Mais comment ? Comment aurais-je pu deviner que Mal-Chin soit passé par là ? Entre les mains du clan Hanafuda ? Viktor le savait et pourtant, il ne m'en a rien soufflé. L'envie de le fusiller du regard me démange, mais je m'en abstiens. Ce n'est pas vraiment le moment de se laisser aller à la colère, aussi tentante soit-elle. Pas en présence d'un autre clan.

Et la maquerelle de lever la main pour couvrir sa bouche.

— Veuillez m'excuser pour mon indiscrétion.

— Non, pas la peine de vous excuser, c'était l'effet recherché, non ?

J'ai bien compris leur petit manège. Tout ça n'est qu'un test pour jauger la nouvelle arrivante dans la Triade. Me déstabiliser pour évaluer mes réactions, savoir ce que je vaux. J'ai beau ne pas être habituée à être le centre de l'attention, en revanche, je ne suis pas née de la dernière pluie.

— D'ailleurs, vous n'avez pas répondu à ma question d'un peu plus tôt, comment m'avez-vous repérée ?

Je crois deviner un fin sourire se dessiner sur le visage du Hanafuda, son regard translucide braqué sur moi.

— Vous êtes très différente de votre père et pourtant... Certains points communs sont indéniables. Je n'ai jamais vu un besoin de vivre si brûlant et si acéré. Vous possédez une aura difficile à ignorer.

— Une aura ? Vous percevez les auras ?

Je suppose que je ne devrais pas me montrer étonnée, si ce n'est ce détail sur le géniteur et moi.

— Tout à fait. Une vue pour une autre, tel est le prix des arcanes. Vous aussi, vous avez sacrifié quelque chose pour le physalis.

Je hausse les épaules.

— Comme n'importe quel mage.

— Ne pas pouvoir proférer de mensonge doit être quelque peu handicapant dans notre milieu, mais je constate que vous vous en accommodez très bien.

Mon regard s'écarquille et une question me vient immédiatement en tête.

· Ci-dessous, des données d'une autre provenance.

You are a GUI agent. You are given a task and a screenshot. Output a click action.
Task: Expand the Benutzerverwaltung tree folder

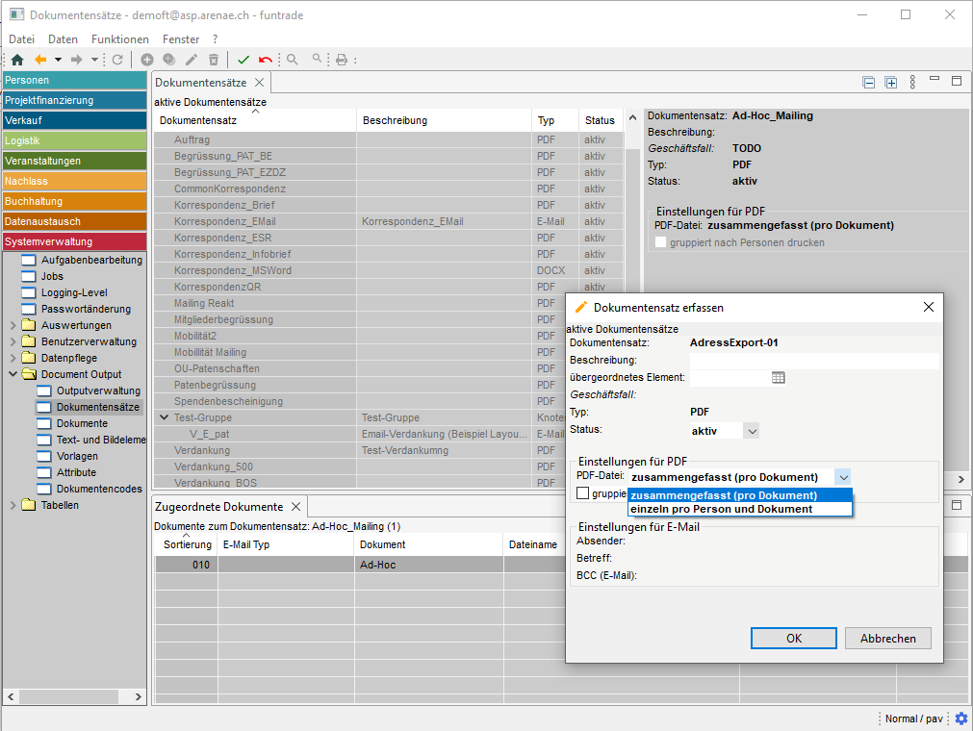coord(13,341)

— Comment savez-vous ? rétorqué-je d'une voix bien moins aimable.

— Vous ne devinez pas ? Qui aurait pu me confier ce secret ?

Décidément, je n'aime pas la tournure que prend cette conversation. Le pire, c'est que ça semble amuser la maquerelle.

Mais ok.

Plions-nous à leur petit jeu. Donc qui aurait bien pu me balancer ? Car peu de personnes sont au courant du prix que j'ai dû payer pour les arcanes. Viktor n'aurait eu aucun intérêt à tout déballer. Ça serait se mettre une balle dans le pied.

Non.

Il ne reste que...

Mes poings se serrent.

— La crevure... Alors comme ça, mon frère vous a payé une visite ? sifflé-je entre mes dents. J'imagine, oui, que c'est une belle occasion pour me mettre dans une position désavantageuse.

À sa place, sans doute, aurais-je agi de la même manière. Révéler les petits secrets de mon ennemi pour prendre de l'avance sur lui. À tous les coups, il a fait de même avec la familia Quezada.

— Et alors, quel est votre verdict ? Le frère ou la sœur ?

Je vois Saori souffler de nouveaux mots à l'oreille de son voisin. Mon front se plisse sous l'effet du bouillonnement interne.

—Doucement, Ivy, me chuchote à son tour Viktor. Ils ne font que tâter le terrain.

Doucement...

Un rire me chatouille la gorge. Comme si j'y connaissais quoi que ce soit en douceur. Mais si c'est ce que cherche le couple en face, ils seront déçus, que ce soit avec Ander ou avec moi. Quoi qu'il me semble avoir plus de subtilité que l'autre.

— Pour le moment, pas de verdict, mais encore une question, qui a tué Cyrius Thornes ?

Ma langue claque contre mon palais, le goût du thé évaporé.

— Le coupable n'a pas encore été trouvé, l'enquête est encore en cours.

— Certes, certes... Mais vous devez bien avoir des hypothèses, non ? questionne l'aveugle.

Est-ce vraiment un test ? Ou une façon de m'arracher des informations ? Oui, même si jusque-là, ils se sont montrés un peu trop renseignés. Il ne serait pas déconnant de supposer qu'Ander a eu droit au même interrogatoire. Ces deux-là savent très bien ce qu'ils font.

— J'imagine que vous devez en avoir aussi...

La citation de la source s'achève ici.